Task instructions ▸ Both the line below containing "Viewport: 1080px width, 609px height." and the line containing "has height=784, width=1554.", along with every line between them, should be repeated exactly; no other line belongs in the answer.
═════ Data records
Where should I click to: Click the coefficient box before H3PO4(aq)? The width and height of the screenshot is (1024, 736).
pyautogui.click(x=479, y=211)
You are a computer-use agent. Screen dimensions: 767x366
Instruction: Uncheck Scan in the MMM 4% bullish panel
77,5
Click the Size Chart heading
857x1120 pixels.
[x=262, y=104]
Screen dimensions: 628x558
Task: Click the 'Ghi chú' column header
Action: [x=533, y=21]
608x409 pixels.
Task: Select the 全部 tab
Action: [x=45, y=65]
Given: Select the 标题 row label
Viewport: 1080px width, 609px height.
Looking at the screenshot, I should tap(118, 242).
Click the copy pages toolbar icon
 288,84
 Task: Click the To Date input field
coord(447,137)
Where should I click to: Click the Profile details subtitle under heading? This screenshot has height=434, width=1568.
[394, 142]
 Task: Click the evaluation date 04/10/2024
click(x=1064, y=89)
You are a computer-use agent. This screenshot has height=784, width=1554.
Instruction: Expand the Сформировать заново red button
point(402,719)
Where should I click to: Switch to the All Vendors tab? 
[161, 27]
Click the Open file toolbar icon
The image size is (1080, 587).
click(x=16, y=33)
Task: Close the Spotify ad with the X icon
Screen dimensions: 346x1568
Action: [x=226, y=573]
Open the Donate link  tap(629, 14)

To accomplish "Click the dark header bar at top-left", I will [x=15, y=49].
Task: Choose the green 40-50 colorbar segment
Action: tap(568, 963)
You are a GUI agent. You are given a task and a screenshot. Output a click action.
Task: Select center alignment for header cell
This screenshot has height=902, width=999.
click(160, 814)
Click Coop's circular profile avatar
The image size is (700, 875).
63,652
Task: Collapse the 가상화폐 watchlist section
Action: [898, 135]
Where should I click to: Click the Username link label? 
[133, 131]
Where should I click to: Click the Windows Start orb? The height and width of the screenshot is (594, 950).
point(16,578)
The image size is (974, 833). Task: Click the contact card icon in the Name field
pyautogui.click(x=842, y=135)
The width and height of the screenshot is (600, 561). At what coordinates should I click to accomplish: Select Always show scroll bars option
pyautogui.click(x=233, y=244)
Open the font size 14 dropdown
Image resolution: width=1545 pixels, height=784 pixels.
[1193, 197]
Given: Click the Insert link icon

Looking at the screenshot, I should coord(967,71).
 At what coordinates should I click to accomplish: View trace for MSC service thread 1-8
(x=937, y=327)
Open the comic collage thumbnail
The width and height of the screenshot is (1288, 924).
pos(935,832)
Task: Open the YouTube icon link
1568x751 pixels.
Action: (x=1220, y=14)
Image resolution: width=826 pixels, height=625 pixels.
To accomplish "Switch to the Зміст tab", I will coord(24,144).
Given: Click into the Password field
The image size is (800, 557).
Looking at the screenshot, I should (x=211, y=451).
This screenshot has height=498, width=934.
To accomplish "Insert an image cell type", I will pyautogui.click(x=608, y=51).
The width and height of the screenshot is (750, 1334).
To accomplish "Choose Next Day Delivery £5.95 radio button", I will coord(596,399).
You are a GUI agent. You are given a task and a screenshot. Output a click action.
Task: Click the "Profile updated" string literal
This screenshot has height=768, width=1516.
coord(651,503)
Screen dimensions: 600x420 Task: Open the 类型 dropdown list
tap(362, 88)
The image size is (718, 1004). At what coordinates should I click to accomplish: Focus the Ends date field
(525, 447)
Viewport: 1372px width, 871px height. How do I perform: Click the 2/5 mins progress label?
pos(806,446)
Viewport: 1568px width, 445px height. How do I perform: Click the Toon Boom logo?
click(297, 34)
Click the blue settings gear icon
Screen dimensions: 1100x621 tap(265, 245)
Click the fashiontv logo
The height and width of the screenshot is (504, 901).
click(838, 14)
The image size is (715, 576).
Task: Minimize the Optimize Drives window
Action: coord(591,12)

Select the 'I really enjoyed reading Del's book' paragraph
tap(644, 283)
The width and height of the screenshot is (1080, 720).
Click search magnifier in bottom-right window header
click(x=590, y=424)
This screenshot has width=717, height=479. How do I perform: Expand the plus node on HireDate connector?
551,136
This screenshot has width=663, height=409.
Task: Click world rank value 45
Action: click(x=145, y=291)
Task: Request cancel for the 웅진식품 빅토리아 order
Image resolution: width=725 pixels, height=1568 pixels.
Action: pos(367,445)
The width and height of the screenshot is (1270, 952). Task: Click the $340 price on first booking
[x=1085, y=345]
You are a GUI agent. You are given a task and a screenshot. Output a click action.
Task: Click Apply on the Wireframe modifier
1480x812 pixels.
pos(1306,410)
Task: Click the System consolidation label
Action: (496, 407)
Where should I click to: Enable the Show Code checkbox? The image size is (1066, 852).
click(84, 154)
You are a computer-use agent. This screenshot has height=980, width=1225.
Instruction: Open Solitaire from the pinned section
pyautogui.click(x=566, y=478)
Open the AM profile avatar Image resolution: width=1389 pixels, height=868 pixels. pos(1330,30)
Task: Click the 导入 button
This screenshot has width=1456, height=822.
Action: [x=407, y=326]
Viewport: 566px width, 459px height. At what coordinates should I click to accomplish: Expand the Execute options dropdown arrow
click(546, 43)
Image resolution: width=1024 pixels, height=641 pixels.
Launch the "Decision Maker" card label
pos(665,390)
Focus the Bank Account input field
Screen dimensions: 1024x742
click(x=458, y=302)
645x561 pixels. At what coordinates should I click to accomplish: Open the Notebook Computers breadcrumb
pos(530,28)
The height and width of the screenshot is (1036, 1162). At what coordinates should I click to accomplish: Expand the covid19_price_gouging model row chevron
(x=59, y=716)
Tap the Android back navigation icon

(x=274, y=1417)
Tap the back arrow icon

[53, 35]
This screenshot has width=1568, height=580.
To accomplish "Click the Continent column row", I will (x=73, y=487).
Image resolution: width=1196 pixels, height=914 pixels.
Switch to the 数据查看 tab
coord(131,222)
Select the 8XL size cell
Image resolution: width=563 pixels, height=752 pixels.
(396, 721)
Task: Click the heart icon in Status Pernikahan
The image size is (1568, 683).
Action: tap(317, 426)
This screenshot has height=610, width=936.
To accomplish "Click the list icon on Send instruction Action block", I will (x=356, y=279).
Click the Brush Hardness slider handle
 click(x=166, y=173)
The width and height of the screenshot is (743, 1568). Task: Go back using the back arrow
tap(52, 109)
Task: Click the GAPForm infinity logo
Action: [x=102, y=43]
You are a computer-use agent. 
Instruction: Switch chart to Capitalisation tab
══════════
Written solution ▸
Viewport: 1080px width, 609px height.
Looking at the screenshot, I should tap(118, 242).
Click the copy pages toolbar icon
 288,84
 Task: Click the To Date input field
coord(447,137)
Where should I click to: Click the Profile details subtitle under heading? This screenshot has height=434, width=1568.
[394, 142]
 Task: Click the evaluation date 04/10/2024
click(x=1064, y=89)
You are a computer-use agent. This screenshot has height=784, width=1554.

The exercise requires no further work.